Sygnature’s integrated medicinal chemistry, DMPK and bioscience teams have a wealth of experience and a strong track record of delivery in anti-infective drug discovery. Utilising our combined knowledge, we have demonstrated the ability to rapidly develop integrated screening cascades to efficiently and robustly identify and progress tractable small molecule-based inhibitors of numerous virus-encoded functions.
We also apply our expertise in molecular and cellular biology to perform exploratory studies designed to elucidate novel mechanisms of action utilised by new, or existing, inhibitors of microbial replication cycles. Further, in vitro drug combination studies are employed to quantitatively assess pharmacological synergies between novel and standard-of-care agents to identify superior combination strategies that can be built into rational clinical development strategies.

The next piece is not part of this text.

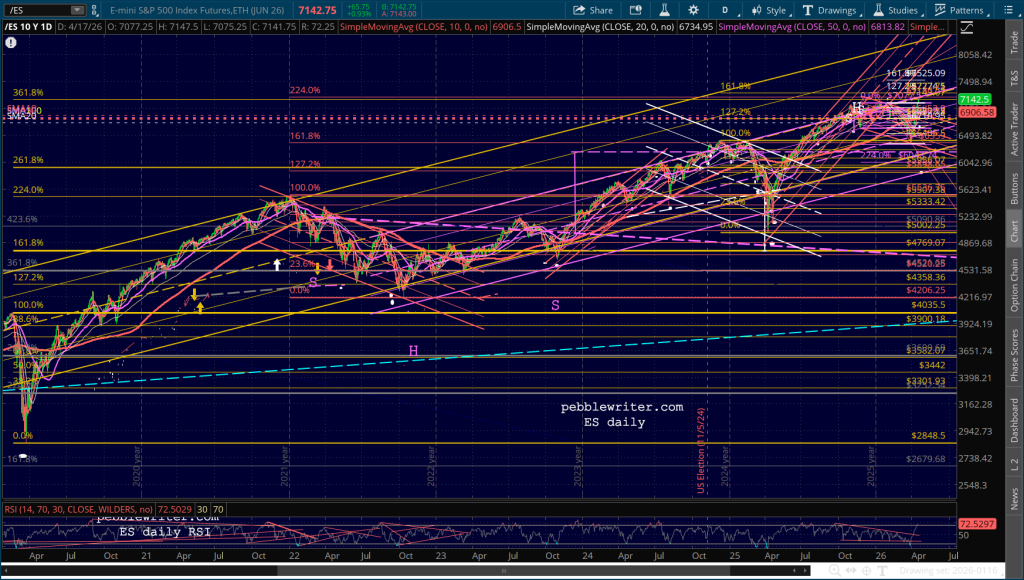Click the zoom-in magnifier icon at bottom

(836, 570)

Our highly experienced integrated team of scientists works closely with clients to rapidly identify promising lead compounds, and efficiently progress them through relevant proof-of-concept studies and on towards the clinic. Our teams have broad experience across viral, bacterial, and fungal pathogens with different routes of administration including IV, Oral and topical.

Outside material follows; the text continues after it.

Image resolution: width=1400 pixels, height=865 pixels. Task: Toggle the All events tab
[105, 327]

Established anti-viral assays in use at Sygnature include:
- Cytopathic effect (CPE) screens. Test compounds are evaluated for their ability to inhibit virus-induced CPE. Cells are pre-treated with test compounds and infected with the virus of interest. After a virus-specific incubation period, cells are assessed for their viability relative to an untreated virus-only control.
- Neutralisation assays. The virus is incubated with test compounds before suitable cells are infected. We can offer both plaque-reduction neutralisation assays and microneutralisation, a measurement of cell survival similar to CPE assays.

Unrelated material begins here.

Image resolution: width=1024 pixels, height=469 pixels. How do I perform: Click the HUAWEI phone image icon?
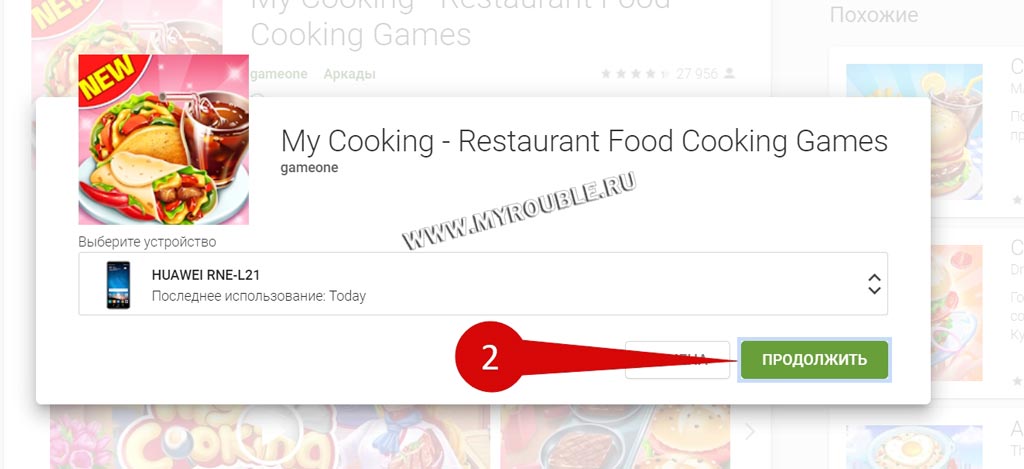118,285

- Progeny-reduction assays. Cells are incubated with test compounds, and infected with the virus of choice. After a virus-specific incubation time, the supernatants are harvested and the virus titre is determined using a method suitable for the selected virus (50% tissue culture infective dose (TCID50), plaque assays, immunoplaques).
- ELISAs. Measurement of cytokine secretion in response to viral infection, and as a measurement of any inflammatory or anti-inflammatory activity of test compounds.
- RT-qPCR. The detection of viruses in cell supernatant as a diagnostic or as a measure of viral replication.
- Mechanism of action studies. Investigation into the effect of viral replication, viral fusion and infectivity as a means of determining the inhibitory mechanism of test compounds.
- Customisable virus production. Use of mammalian cell culture for virus growth and harvesting, with titration performed by plaque assay.
- Microscopy-based anti-viral and anti-bacterial high content screening. The measurement of changes in cellular phenotype following viral or anti-viral infections, as well as in response to the use of test compounds.
To complement the range of anti-viral assays available in-house, we also perform host cell cytotoxicity analysis of the compounds to ensure the efficacy data is meaningful with respect to therapeutic window.